> _ENTRIES SHOWN_

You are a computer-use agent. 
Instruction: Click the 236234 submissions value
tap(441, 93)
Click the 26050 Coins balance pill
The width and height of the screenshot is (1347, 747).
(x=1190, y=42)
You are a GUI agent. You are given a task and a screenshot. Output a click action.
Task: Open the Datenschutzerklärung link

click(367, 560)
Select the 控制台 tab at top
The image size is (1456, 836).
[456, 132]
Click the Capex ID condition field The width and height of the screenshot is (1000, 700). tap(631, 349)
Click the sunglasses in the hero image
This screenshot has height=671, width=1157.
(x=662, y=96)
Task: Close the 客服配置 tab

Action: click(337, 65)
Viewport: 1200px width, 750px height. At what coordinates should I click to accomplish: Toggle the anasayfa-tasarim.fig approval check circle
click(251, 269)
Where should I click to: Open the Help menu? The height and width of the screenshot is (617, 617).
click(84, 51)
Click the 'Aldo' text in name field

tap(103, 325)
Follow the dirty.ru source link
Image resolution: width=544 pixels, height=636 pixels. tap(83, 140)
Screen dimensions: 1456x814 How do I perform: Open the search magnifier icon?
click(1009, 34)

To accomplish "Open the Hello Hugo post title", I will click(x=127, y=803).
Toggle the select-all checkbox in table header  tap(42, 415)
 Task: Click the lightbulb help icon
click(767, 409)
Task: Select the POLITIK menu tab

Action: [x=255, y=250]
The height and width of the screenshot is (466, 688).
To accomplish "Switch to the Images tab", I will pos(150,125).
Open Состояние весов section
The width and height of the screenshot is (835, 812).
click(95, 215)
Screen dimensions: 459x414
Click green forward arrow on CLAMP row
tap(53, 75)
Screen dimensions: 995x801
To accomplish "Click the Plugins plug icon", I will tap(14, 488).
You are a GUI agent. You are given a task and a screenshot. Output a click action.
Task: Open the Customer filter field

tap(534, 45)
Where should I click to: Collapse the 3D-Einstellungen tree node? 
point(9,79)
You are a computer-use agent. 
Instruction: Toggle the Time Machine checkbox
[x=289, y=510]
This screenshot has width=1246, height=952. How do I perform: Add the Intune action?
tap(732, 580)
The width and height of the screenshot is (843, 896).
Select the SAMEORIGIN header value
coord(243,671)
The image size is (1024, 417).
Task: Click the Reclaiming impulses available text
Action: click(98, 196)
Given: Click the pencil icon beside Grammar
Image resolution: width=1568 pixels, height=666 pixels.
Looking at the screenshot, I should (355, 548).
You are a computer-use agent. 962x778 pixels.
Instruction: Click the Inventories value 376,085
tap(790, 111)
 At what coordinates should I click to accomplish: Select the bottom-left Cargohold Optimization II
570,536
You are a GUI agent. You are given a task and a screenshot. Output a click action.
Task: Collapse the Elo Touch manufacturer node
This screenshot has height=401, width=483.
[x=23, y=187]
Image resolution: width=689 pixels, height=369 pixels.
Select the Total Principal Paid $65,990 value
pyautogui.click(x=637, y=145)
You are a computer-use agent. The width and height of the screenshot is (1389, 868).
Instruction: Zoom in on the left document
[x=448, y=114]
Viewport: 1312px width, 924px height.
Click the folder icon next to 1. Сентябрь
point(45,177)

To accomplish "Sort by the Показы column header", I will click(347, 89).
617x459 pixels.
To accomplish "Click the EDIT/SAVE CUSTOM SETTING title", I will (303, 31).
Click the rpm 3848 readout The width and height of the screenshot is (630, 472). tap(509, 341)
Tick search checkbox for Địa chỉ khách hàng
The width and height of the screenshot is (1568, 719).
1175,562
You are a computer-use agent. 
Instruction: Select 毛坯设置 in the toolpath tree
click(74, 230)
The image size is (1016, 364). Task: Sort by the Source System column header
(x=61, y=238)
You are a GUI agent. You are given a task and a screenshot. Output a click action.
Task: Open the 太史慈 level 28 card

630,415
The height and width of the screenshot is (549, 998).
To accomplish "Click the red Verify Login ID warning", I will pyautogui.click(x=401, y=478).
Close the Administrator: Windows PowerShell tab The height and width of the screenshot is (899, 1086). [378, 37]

> _TASK STATEMENT_
Repeat the listing above without any change.

> _ANSWER SPACE_
You are a computer-use agent. 
Instruction: Click the 236234 submissions value
tap(441, 93)
Click the 26050 Coins balance pill
The width and height of the screenshot is (1347, 747).
(x=1190, y=42)
You are a GUI agent. You are given a task and a screenshot. Output a click action.
Task: Open the Datenschutzerklärung link

click(367, 560)
Select the 控制台 tab at top
The image size is (1456, 836).
[456, 132]
Click the Capex ID condition field The width and height of the screenshot is (1000, 700). tap(631, 349)
Click the sunglasses in the hero image
This screenshot has height=671, width=1157.
(x=662, y=96)
Task: Close the 客服配置 tab

Action: click(337, 65)
Viewport: 1200px width, 750px height. At what coordinates should I click to accomplish: Toggle the anasayfa-tasarim.fig approval check circle
click(251, 269)
Where should I click to: Open the Help menu? The height and width of the screenshot is (617, 617).
click(84, 51)
Click the 'Aldo' text in name field

tap(103, 325)
Follow the dirty.ru source link
Image resolution: width=544 pixels, height=636 pixels. tap(83, 140)
Screen dimensions: 1456x814 How do I perform: Open the search magnifier icon?
click(1009, 34)

To accomplish "Open the Hello Hugo post title", I will click(x=127, y=803).
Toggle the select-all checkbox in table header  tap(42, 415)
 Task: Click the lightbulb help icon
click(767, 409)
Task: Select the POLITIK menu tab

Action: [x=255, y=250]
The height and width of the screenshot is (466, 688).
To accomplish "Switch to the Images tab", I will pos(150,125).
Open Состояние весов section
The width and height of the screenshot is (835, 812).
click(95, 215)
Screen dimensions: 459x414
Click green forward arrow on CLAMP row
tap(53, 75)
Screen dimensions: 995x801
To accomplish "Click the Plugins plug icon", I will tap(14, 488).
You are a GUI agent. You are given a task and a screenshot. Output a click action.
Task: Open the Customer filter field

tap(534, 45)
Where should I click to: Collapse the 3D-Einstellungen tree node? 
point(9,79)
You are a computer-use agent. 
Instruction: Toggle the Time Machine checkbox
[x=289, y=510]
This screenshot has width=1246, height=952. How do I perform: Add the Intune action?
tap(732, 580)
The width and height of the screenshot is (843, 896).
Select the SAMEORIGIN header value
coord(243,671)
The image size is (1024, 417).
Task: Click the Reclaiming impulses available text
Action: click(98, 196)
Given: Click the pencil icon beside Grammar
Image resolution: width=1568 pixels, height=666 pixels.
Looking at the screenshot, I should (355, 548).
You are a computer-use agent. 962x778 pixels.
Instruction: Click the Inventories value 376,085
tap(790, 111)
 At what coordinates should I click to accomplish: Select the bottom-left Cargohold Optimization II
570,536
You are a GUI agent. You are given a task and a screenshot. Output a click action.
Task: Collapse the Elo Touch manufacturer node
This screenshot has height=401, width=483.
[x=23, y=187]
Image resolution: width=689 pixels, height=369 pixels.
Select the Total Principal Paid $65,990 value
pyautogui.click(x=637, y=145)
You are a computer-use agent. The width and height of the screenshot is (1389, 868).
Instruction: Zoom in on the left document
[x=448, y=114]
Viewport: 1312px width, 924px height.
Click the folder icon next to 1. Сентябрь
point(45,177)

To accomplish "Sort by the Показы column header", I will click(347, 89).
617x459 pixels.
To accomplish "Click the EDIT/SAVE CUSTOM SETTING title", I will (303, 31).
Click the rpm 3848 readout The width and height of the screenshot is (630, 472). tap(509, 341)
Tick search checkbox for Địa chỉ khách hàng
The width and height of the screenshot is (1568, 719).
1175,562
You are a computer-use agent. 
Instruction: Select 毛坯设置 in the toolpath tree
click(74, 230)
The image size is (1016, 364). Task: Sort by the Source System column header
(x=61, y=238)
You are a GUI agent. You are given a task and a screenshot. Output a click action.
Task: Open the 太史慈 level 28 card

630,415
The height and width of the screenshot is (549, 998).
To accomplish "Click the red Verify Login ID warning", I will pyautogui.click(x=401, y=478).
Close the Administrator: Windows PowerShell tab The height and width of the screenshot is (899, 1086). [378, 37]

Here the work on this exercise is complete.